List and describe, per the textbook, the primary and secondary outcomes of maker-centered learning.Primary Outcomes has to do with helping people develop an I-can-do-it attitude.
- Students need to view themselves in a positive way.
- Self esteem is important
The Secondary Outcomes of maker-centered learning are more capacity-based in nature.
- Include discipline-specific knowledge and skills, such as those involved in STEM and other school subjects, and maker-specific knowledge and skills related to tools, technologies, and practices.
People
- John Dewey: Hands-on or an experiential approach. He said “Give the pupils something to do, not something to learn; and the doing is of such a nature as to demand thinking, or the intentional noting of connections; learning naturally results.
- Jean Piaget: Father of Constructivism. Argued that knowledge is constructed via the interaction between learners’ conceptual schema, or frameworks, and their experiences in the world to which those schema are applied.
- Seymour Parpert: Contructionism was developed by him. He was a mathematician and educator. He believes learning happens best when learners work directly with manipulable media- from LEGO bricks to computer code- to build things that are shareable with others.
- Lev Vygotsky: Believed that all learning is social.
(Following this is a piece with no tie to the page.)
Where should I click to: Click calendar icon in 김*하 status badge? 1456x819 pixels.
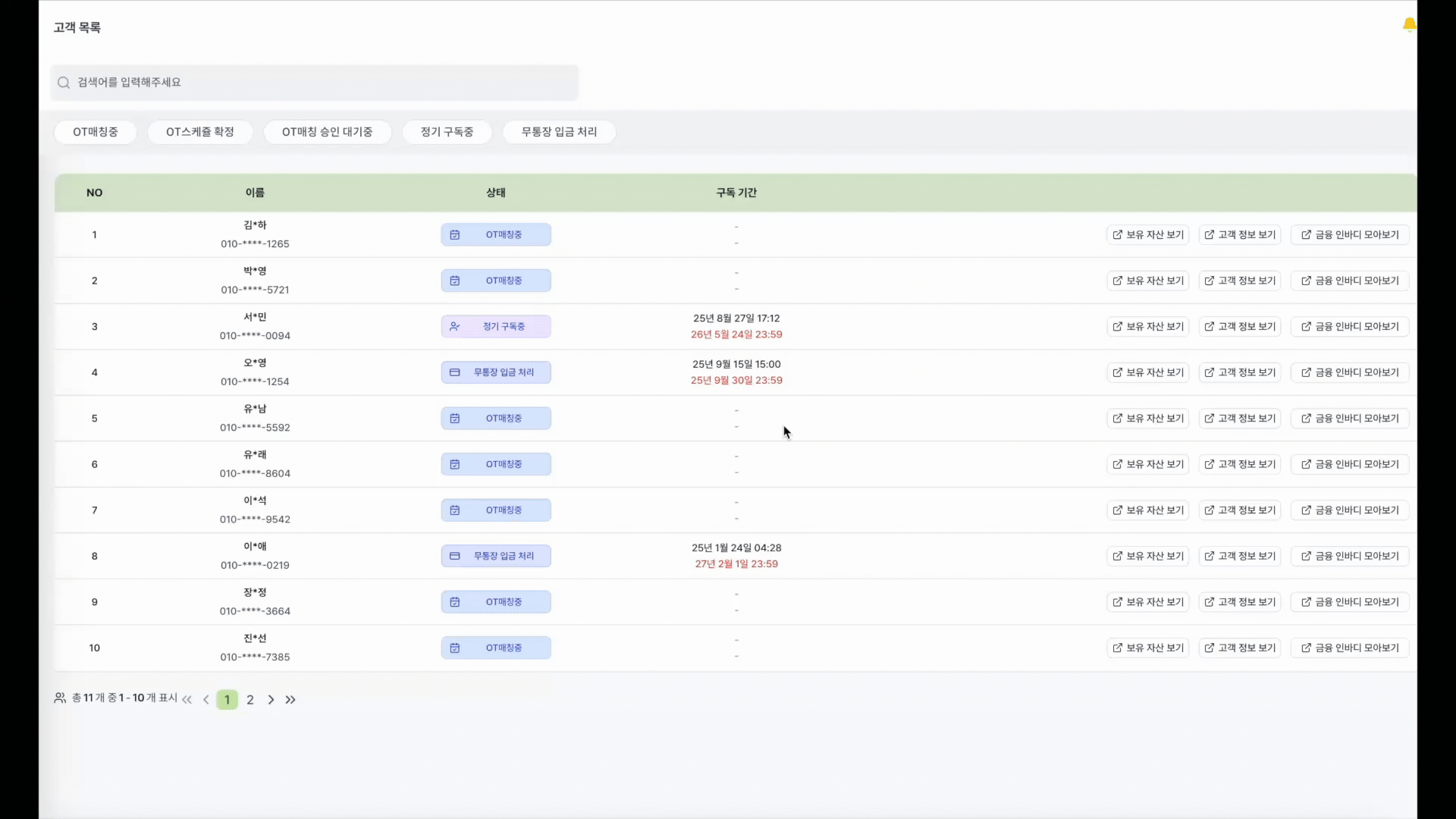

Zone of proximal development: The distance between the actual development level as determined by independent problem solving and the level of potential development as determined through problem solving under adult guidance or in collaboration with more capable peers.
Describe how choice, intention, and action result in agency?
- At the most basic level, agency has to do with choice, intention, and action and can be defined as our species’ capacity to make intentional choices about how to act in the world.
- Linking agency to choice narrows down the kinds of actions that can be agentic to actions that are both conscious and intentional.
- Acting with a sense of agency means that you are aware of what you are doing- that you have an intention to act the way that you do and that you are aware that you could make a choice to act otherwise.
- Another complicated feature of the concept of agency has to do with the relationship between intention and action.
- ** Having adopted an intention and an action plan, one cannot simply sit back and wait for the appropriate performances to appear. . . Agency thus involves not only the deliberative ability to make choices and action plans, but also the ability to construct appropriate courses of action and to motivate and regulate their execution
Define Maker Empowerment (pg 98)
- A sensitivity to the designed dimension of objects and systems, along with the inclination and capacity to shape one’s world through building, tinkering, re/designing, or hacking.
What is sensitivity to design?
Being attuned to the design dimension of objects and systems, with an understanding that the design world is malleable.
Why do you think helping children see that the world is malleable is an important goal?
The designed world is malleable. Everything has the potential to be designed. Children need to see that they can design anything but it puts a lot of effort. Children need to make and do.